I twirled a strand of my hair around my finger. “I’m interested. Either way, I’ll go.”
She nodded but looked a little nervous. What did it mean if it was a date? Why did I even bring that up? I let it go without us ever deciding.
When the time came for the trip, though, any nervousness she had seemed to have been forgotten. She loaded up her car and whisked me off to Santa Cruz. Kris had, much to my surprise, made a playlist for the occasion.
“I’ve never thought of you listening to music,” I said as our road trip kicked off with the Runaway
s.
“Who doesn’t listen to music?”
“I just never pictured you, I don’t know, putting on a song and dancing around your bedroom.”
She laughed. “Is that the only way to listen to music?”
“Yes, obviously. But you know what I mean. I don’t think of you doing normal people things, or having normal people interests. I think of you just working and being a dom and, like, privately watching nerdy television once in a while. Whenever you say you like a type of music, or magazines, or other simple thing, I’m shocked.”
“It seems like you think of me as a person without a personality.”
“You’re a really hard person to get to know.”
“Am I at least mysterious? Intriguing?”
“Sure, but you can be so focused on your job to the exclusion of everything else, it can be hard to engage with you.”

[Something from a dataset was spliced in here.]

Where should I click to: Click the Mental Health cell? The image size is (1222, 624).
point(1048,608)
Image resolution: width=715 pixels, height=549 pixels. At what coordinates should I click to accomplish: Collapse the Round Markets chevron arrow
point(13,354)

She sighed. “I know. It’s time for a change. I keep going back and forth about my work future. I want to leave. I just don’t know what else I would do.”
“Maybe you’d figure that out with some free time? It’s hard to feel imaginative when you’re drained and burned out.”

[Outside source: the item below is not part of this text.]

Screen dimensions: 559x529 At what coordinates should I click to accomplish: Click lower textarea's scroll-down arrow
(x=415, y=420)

“I thought this company would be huge, you know? Like publicly traded down the line.”
“It still could be, though, right? Even if you move on.”
“Which would mean I left before I made a fortune.”
“It seems like you already made a fortune. Do you actually need more money? You don’t take fancy trips, your car isn’t brand new, and you aren’t buying diamonds or anything. You bought your house in a recession and now it’s worth, what? Well over a million dollars? Do you have some debt I don’t realize? I get that you spend some money on clothes and stuff, but that can’t possibly eat up what you make. How are you not set for life?”
She bit her lip. “I guess I am. I don’t know. I grew up working class. My dad was out of work a couple of times when I was a kid, and we lost our house and had to move into an apartment. I had to share a room with my little sister and we drove each other crazy. My folks had to keep renting until my sister finished high school.